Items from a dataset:
>>>
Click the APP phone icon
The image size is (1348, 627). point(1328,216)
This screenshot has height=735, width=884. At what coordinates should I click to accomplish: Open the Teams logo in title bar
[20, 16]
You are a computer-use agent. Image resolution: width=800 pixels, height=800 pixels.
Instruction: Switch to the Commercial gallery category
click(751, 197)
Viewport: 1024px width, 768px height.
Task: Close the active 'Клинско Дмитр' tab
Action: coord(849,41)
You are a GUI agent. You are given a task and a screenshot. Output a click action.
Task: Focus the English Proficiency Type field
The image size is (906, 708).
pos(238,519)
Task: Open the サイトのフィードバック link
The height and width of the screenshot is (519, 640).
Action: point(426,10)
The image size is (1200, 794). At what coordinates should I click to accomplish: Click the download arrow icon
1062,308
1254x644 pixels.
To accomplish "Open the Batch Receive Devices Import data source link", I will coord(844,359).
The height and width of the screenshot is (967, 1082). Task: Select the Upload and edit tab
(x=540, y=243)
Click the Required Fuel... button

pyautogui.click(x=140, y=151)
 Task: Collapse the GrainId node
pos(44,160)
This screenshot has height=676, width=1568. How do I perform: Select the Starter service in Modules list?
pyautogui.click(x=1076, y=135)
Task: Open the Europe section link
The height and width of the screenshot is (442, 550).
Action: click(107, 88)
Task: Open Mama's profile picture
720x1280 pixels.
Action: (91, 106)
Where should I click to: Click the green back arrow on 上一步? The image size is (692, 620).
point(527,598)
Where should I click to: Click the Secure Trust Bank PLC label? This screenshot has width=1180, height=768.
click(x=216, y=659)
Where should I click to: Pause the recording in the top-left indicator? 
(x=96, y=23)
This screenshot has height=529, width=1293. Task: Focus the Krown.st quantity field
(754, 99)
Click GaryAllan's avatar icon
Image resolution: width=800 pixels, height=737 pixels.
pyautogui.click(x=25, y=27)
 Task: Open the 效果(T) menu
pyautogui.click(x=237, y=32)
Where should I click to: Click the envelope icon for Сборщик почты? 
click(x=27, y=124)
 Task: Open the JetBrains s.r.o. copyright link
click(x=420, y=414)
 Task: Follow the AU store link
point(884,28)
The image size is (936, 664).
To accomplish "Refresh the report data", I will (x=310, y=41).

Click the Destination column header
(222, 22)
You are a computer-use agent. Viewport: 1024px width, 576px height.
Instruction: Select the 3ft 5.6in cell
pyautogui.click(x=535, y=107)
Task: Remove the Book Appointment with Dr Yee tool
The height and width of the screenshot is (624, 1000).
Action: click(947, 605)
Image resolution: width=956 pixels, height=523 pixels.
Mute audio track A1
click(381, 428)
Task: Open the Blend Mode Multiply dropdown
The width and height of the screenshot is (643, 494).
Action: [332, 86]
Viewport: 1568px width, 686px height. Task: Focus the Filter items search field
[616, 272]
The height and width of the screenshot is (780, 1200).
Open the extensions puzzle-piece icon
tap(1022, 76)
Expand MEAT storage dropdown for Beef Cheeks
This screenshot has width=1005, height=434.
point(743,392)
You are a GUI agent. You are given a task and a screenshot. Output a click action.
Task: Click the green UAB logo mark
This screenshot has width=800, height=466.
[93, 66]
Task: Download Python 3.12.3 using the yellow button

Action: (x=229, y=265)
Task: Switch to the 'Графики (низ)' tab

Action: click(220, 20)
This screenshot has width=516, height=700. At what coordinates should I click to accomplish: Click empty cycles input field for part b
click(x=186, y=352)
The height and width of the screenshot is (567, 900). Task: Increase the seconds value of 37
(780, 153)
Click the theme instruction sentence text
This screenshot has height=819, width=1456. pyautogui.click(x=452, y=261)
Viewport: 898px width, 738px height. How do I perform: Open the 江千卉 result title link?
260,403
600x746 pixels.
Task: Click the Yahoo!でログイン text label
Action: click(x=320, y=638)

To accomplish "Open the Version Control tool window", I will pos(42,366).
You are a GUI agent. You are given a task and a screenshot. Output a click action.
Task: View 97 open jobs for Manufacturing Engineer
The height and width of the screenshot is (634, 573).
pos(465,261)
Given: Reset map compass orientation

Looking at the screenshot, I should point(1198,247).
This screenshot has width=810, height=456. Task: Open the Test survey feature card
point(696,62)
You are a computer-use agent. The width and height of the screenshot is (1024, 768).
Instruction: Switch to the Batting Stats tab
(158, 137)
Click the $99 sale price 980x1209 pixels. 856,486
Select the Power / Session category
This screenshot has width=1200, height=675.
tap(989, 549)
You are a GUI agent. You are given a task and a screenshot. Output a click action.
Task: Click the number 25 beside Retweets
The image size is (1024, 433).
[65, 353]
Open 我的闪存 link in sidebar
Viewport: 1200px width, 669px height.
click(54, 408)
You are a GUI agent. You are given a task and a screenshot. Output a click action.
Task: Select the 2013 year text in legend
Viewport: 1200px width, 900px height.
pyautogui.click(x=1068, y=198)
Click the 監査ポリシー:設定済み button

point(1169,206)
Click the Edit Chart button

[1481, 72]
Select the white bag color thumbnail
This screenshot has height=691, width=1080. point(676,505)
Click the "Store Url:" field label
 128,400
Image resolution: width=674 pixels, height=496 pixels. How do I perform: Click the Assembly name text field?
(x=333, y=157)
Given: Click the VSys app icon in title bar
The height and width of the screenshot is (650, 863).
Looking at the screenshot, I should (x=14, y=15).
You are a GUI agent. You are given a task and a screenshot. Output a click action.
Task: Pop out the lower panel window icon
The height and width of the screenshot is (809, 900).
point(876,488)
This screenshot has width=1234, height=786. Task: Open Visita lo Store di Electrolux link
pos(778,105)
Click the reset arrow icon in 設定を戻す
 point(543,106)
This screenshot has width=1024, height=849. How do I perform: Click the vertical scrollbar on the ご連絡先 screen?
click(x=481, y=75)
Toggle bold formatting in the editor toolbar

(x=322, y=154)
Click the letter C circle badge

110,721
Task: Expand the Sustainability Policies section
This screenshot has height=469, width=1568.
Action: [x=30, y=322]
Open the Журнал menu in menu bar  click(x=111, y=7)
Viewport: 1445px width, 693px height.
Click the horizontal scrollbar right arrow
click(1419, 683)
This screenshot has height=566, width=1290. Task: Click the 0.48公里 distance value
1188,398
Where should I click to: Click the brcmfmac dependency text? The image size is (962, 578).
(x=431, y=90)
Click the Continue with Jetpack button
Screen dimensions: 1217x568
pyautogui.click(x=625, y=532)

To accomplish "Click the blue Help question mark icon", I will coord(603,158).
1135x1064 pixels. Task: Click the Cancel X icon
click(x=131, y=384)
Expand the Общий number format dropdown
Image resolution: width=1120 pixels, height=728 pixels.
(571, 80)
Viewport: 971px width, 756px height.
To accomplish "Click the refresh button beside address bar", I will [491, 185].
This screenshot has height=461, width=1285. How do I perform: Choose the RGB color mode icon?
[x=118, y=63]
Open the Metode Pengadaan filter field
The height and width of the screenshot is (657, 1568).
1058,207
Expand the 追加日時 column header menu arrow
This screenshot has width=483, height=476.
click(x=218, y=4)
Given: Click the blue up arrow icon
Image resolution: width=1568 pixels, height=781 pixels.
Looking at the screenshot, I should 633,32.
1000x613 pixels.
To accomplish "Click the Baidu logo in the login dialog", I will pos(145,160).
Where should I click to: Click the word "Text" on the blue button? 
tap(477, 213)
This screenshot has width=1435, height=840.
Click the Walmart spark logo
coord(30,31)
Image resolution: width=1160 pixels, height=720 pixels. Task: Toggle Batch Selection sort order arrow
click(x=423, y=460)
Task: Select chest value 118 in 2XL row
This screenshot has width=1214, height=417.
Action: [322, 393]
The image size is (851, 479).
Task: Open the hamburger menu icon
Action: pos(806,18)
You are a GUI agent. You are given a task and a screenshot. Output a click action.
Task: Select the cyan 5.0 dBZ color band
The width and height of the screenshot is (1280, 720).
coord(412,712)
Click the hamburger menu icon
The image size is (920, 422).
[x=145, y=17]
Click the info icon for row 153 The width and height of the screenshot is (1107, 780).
<<<
__Task requirements__. The first line of the entries above marks where to begin; repeat each line exactly through the one that contains "Task: Focus the English", and include that line.

__Output__.
Click the APP phone icon
The image size is (1348, 627). point(1328,216)
This screenshot has height=735, width=884. At what coordinates should I click to accomplish: Open the Teams logo in title bar
[20, 16]
You are a computer-use agent. Image resolution: width=800 pixels, height=800 pixels.
Instruction: Switch to the Commercial gallery category
click(751, 197)
Viewport: 1024px width, 768px height.
Task: Close the active 'Клинско Дмитр' tab
Action: coord(849,41)
You are a GUI agent. You are given a task and a screenshot. Output a click action.
Task: Focus the English Proficiency Type field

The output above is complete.